We know from the Scriptures that several women had actually gone along with Mary Magdalene. These were the woman who stood faithfully next to the cross of Jesus while the disciples had fled. They probably weren’t let in on the fact that the body had already been quite properly prepared for burial by Joseph of Arimathea and Nicodemus, due either to confusion of the desire of the men to remain hidden. The women had assumed that the proper burial customs had not been done to Jesus. They went out to buy spices to anoint the body in the couple of hours between Jesus’ death and burial, although it is also possible that they might have purchased them the evening before.

John, in his usual fashions only introduces the people who are necessary to the drama so that it did not get bogged down in side issues. So, only Mary Magdalene is introduced. Mary was a woman of some means, for Luke mentions her with Joanna, the wife of Herod’s steward, Susannah, and others in Luke 8:1-4 who had financed Jesus’ ministry. In the text in Luke, it had said that seven demons had been cast out of her. The number "seven " is a number of completeness indicating that she was totally possessed. She must have been some mess before Jesus had come to her. She stood loyally along Jesus with several women named Mary, and other women as well. Women would have never been allowed to have been a disciple to a Rabbi in Jesus’ day. Yet, in a way, they too were disciples of Jesus. Mary of Bethany had even sat at Jesus’ feet to learn of His teaching. This would have been scandalous. Many Rabbis would not even discuss Scripture with their own wives and would have preferred for the Torah to be burnt rather than have it taught to a woman.

So there is a story here going on behind the scenes. We know Jesus had admitted at least one woman to hear Him. And I suspect there were others as well. The fact that women are even mentioned at all is extraordinary.
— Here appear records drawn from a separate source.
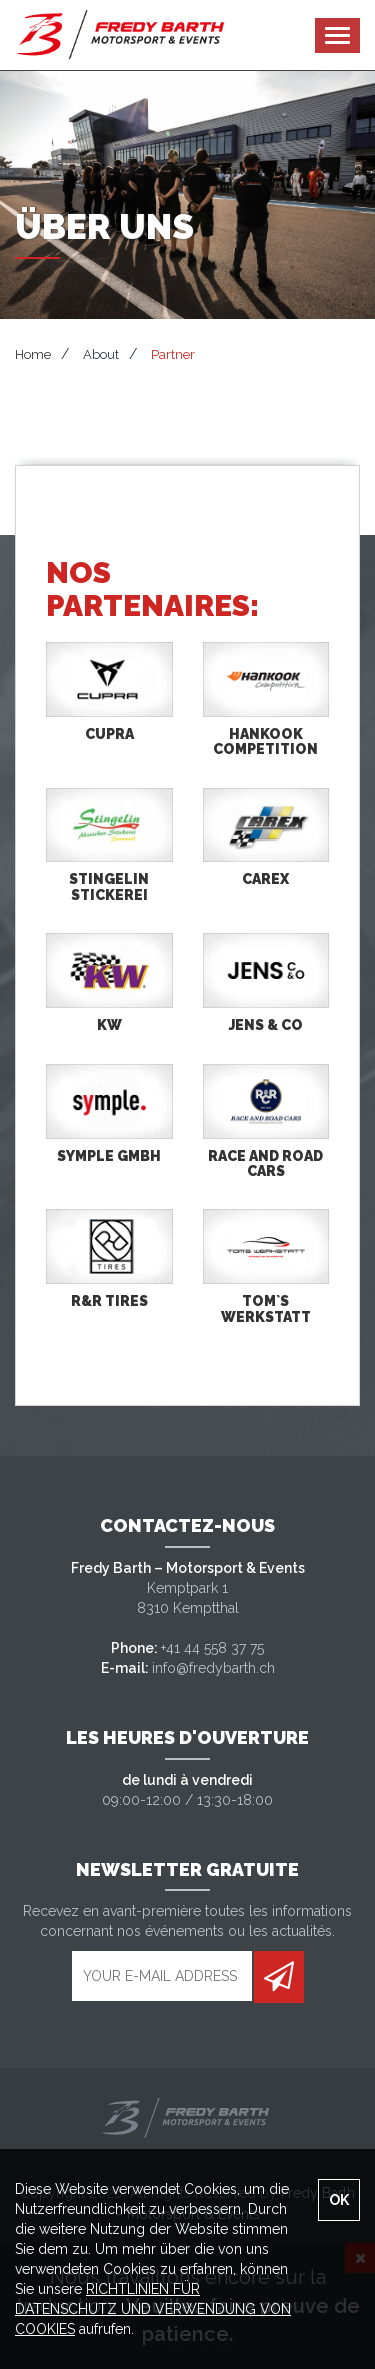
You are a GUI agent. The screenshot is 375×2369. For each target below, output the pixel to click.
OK (339, 2200)
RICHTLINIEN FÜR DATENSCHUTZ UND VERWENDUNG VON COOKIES (153, 2309)
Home (33, 354)
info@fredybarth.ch (213, 1668)
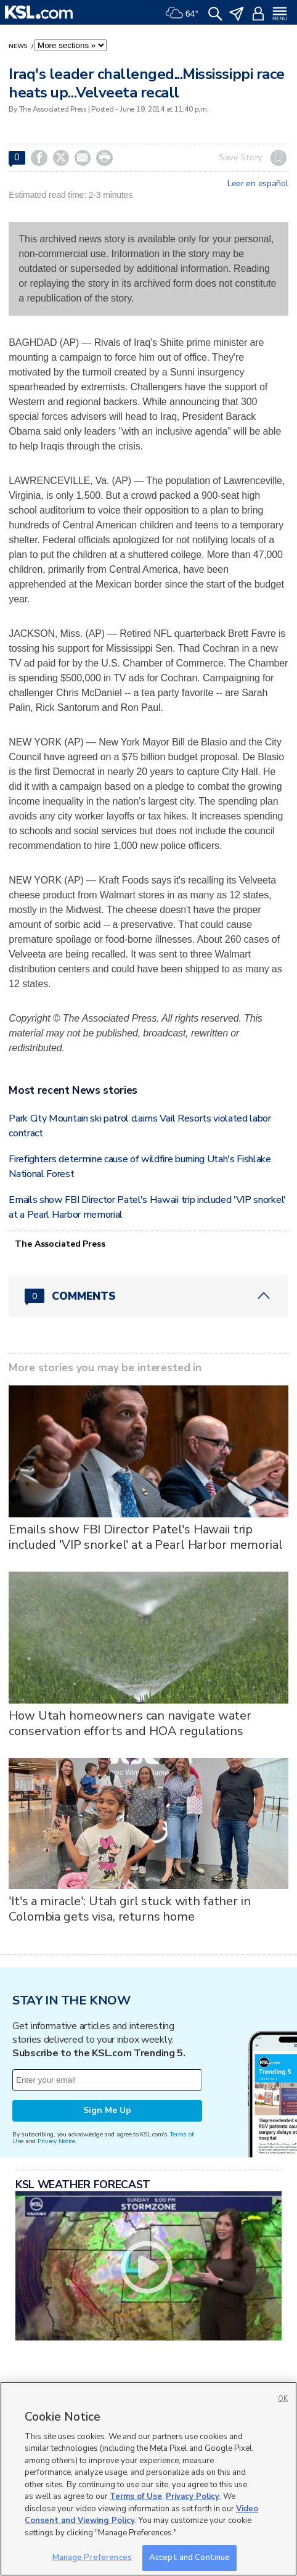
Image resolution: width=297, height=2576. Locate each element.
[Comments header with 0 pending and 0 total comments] (148, 1296)
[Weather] (181, 12)
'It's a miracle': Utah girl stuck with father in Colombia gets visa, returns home (129, 1909)
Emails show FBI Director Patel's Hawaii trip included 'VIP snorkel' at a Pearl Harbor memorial (145, 1537)
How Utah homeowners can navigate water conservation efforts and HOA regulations (130, 1723)
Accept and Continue (189, 2557)
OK (283, 2398)
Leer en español (257, 183)
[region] (148, 2479)
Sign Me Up (107, 2110)
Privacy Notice (56, 2141)
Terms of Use (136, 2496)
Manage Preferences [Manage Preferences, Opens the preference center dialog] (92, 2557)
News (19, 46)
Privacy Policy (192, 2496)
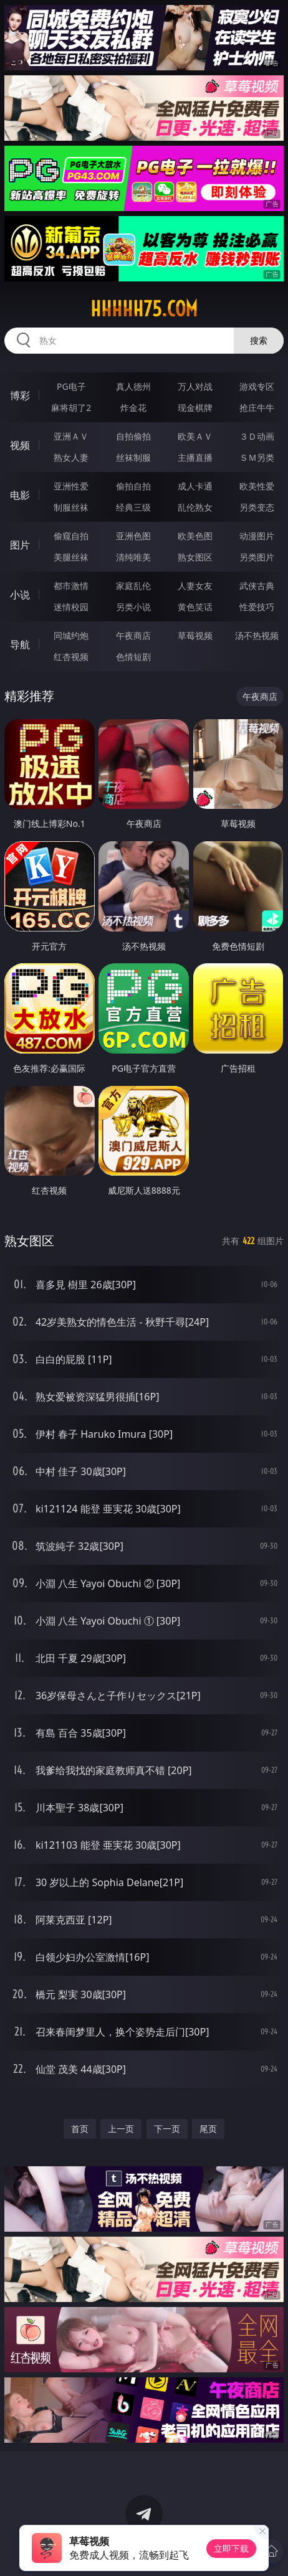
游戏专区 (256, 386)
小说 (20, 595)
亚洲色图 (133, 536)
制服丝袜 (71, 507)
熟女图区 (195, 557)
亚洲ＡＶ (71, 436)
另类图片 (256, 557)
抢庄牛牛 (256, 407)
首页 (80, 2129)
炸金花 (133, 407)
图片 (20, 545)
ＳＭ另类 (256, 457)
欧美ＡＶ (195, 436)
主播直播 (195, 457)
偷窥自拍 (71, 536)
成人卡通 (195, 486)
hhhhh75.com (144, 308)
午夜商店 (133, 635)
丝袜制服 (133, 457)
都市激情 (71, 586)
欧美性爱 (256, 486)
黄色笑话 (195, 607)
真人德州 (133, 386)
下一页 (167, 2129)
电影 (20, 495)
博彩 (20, 395)
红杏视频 (71, 657)
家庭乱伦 (133, 586)
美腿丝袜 (71, 557)
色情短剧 (133, 657)
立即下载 (231, 2548)
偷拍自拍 (133, 486)
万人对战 (195, 386)
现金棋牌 (195, 407)
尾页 (208, 2129)
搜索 (258, 340)
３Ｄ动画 (256, 436)
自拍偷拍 (133, 436)
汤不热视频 (257, 635)
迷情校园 (71, 607)
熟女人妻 (71, 457)
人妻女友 (195, 586)
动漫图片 (256, 536)
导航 (20, 644)
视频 (20, 445)
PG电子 (71, 386)
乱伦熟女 (195, 507)
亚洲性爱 (71, 486)
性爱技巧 (256, 607)
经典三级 (133, 507)
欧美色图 (195, 536)
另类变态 (256, 507)
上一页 (121, 2129)
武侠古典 (256, 586)
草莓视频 (195, 635)
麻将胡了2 (71, 407)
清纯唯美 (133, 557)
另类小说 (133, 607)
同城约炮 (71, 635)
They were kept hidden in the background, and were virtually anonymous in many cases. Yet for all this, the contributions of women to society could hardly be calculated, even in this male dominated culture. The very fact that Jesus taught them, and mentioned them by name should remind us that no one is a “nobody” to Jesus.
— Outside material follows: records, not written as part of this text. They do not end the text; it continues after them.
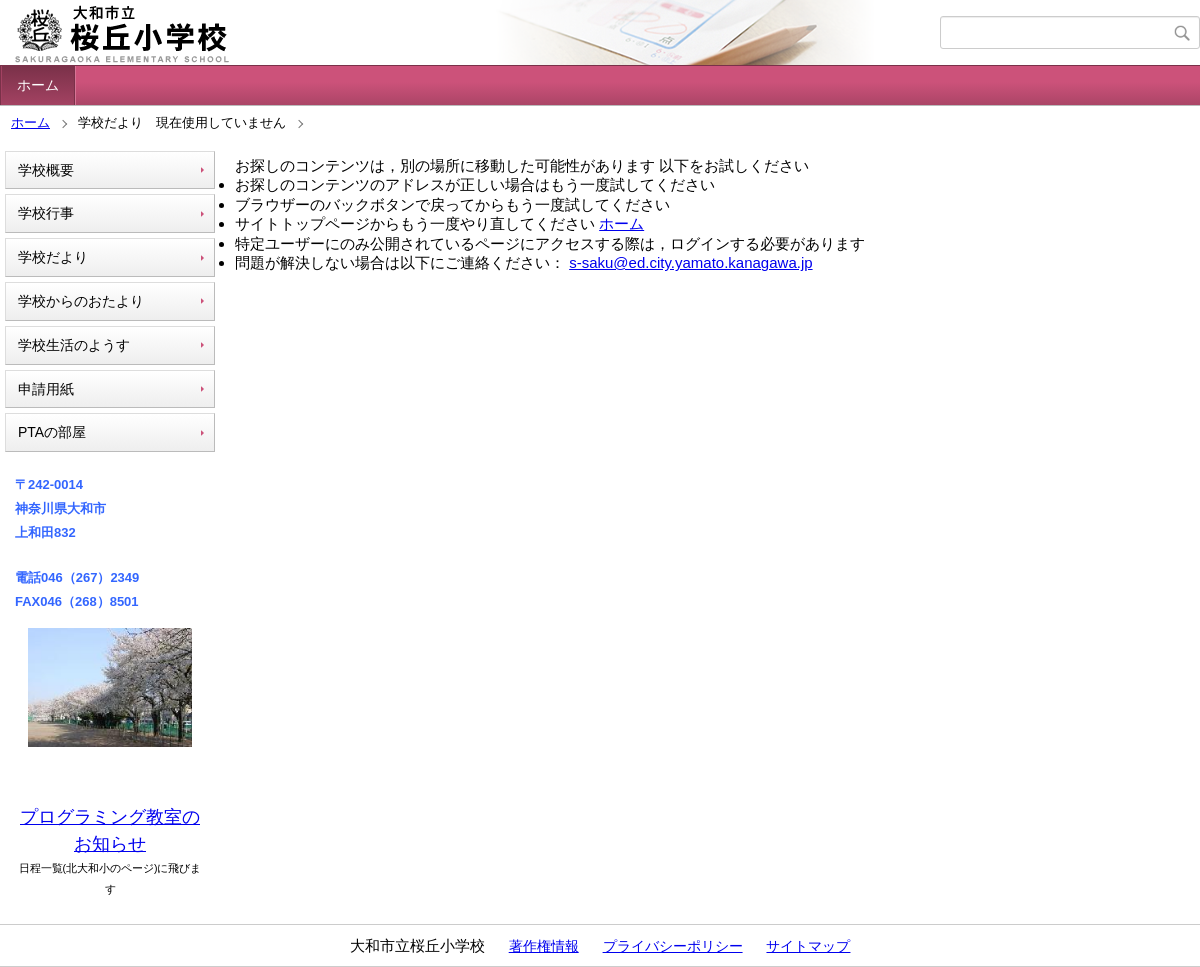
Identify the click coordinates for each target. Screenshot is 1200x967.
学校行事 (46, 213)
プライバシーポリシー (673, 946)
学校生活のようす (74, 345)
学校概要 (46, 170)
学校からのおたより (81, 301)
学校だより (53, 257)
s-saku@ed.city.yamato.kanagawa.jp (690, 262)
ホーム (38, 85)
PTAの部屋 (52, 432)
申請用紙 (46, 389)
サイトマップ (808, 946)
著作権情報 (544, 946)
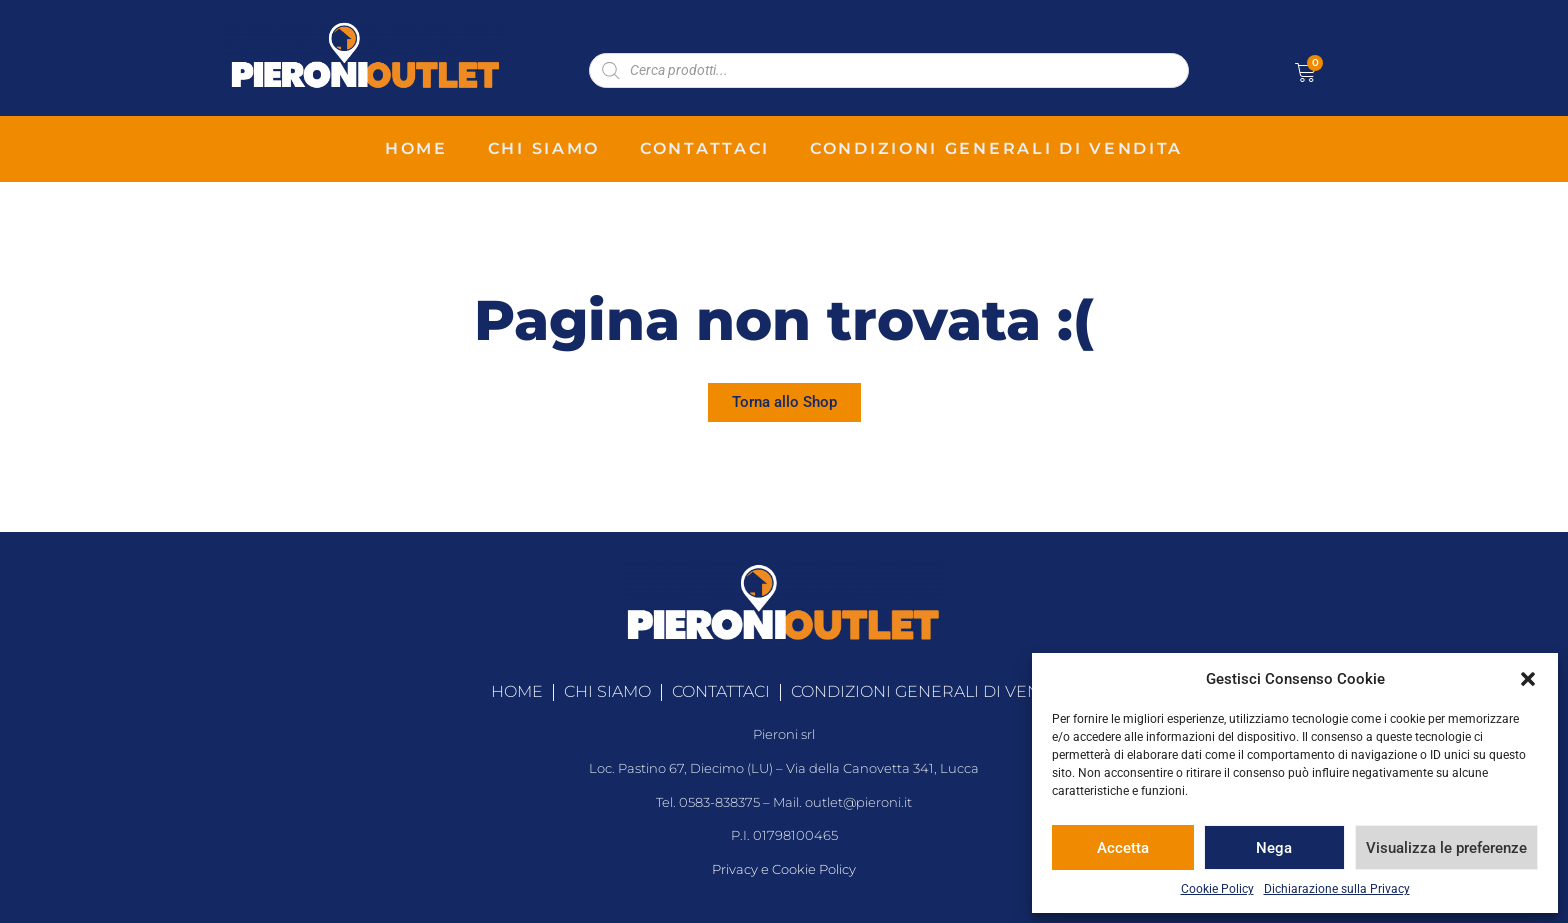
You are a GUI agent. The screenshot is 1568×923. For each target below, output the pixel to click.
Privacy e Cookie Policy (784, 869)
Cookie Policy (1217, 889)
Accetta (1123, 848)
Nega (1274, 848)
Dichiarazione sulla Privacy (1337, 889)
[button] (1528, 679)
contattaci (705, 148)
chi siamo (544, 148)
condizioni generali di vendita (996, 148)
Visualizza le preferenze (1446, 848)
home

We should also be reminded that society still to this day gives the least notice and reward to the hardest workers in society. Where would the world be without the backbreaking toil of the farmer who provides the very food we eat? Their plight is dependent upon the weather, those who buy the goods which often squeeze them, and the grace of God. Yet they are faithful to their task. And to think that these fruits are often picked in this country by immigrants of questionable legal status. And we treat them as less than livestock while so many of live in comfortable homes, condemning them for doing the work we are too lazy and proud to do ourselves.

In the Gospel of John, there are two categories of secret disciples. The first were those who because of fear of losing their status in society and fear of persecution for the name of Jesus remain hidden. And part of this Gospel is encouragement for these to make their profession of Jesus an open one regardless of the costs of coming out of the closet. The second category is those disciples who are kept anonymous because society hardly considers them human. These are the people whom Jesus made a point to minister to in fulfillment of the prophecy of Isaiah 61:1-4. These included women, Gentiles, the poor "People of the Land", the handicapped, and the prisoners. And in solidarity with these "nobodies" whom Jesus loved, John does not even include even his own name in the gospel. To tell the truth, the only One that is of any consequence that we be someone with is Jesus. As long as He knows who and where I am, what else ultimately matters? This is what true discipleship is all about. It’s not about us, it’s about Jesus.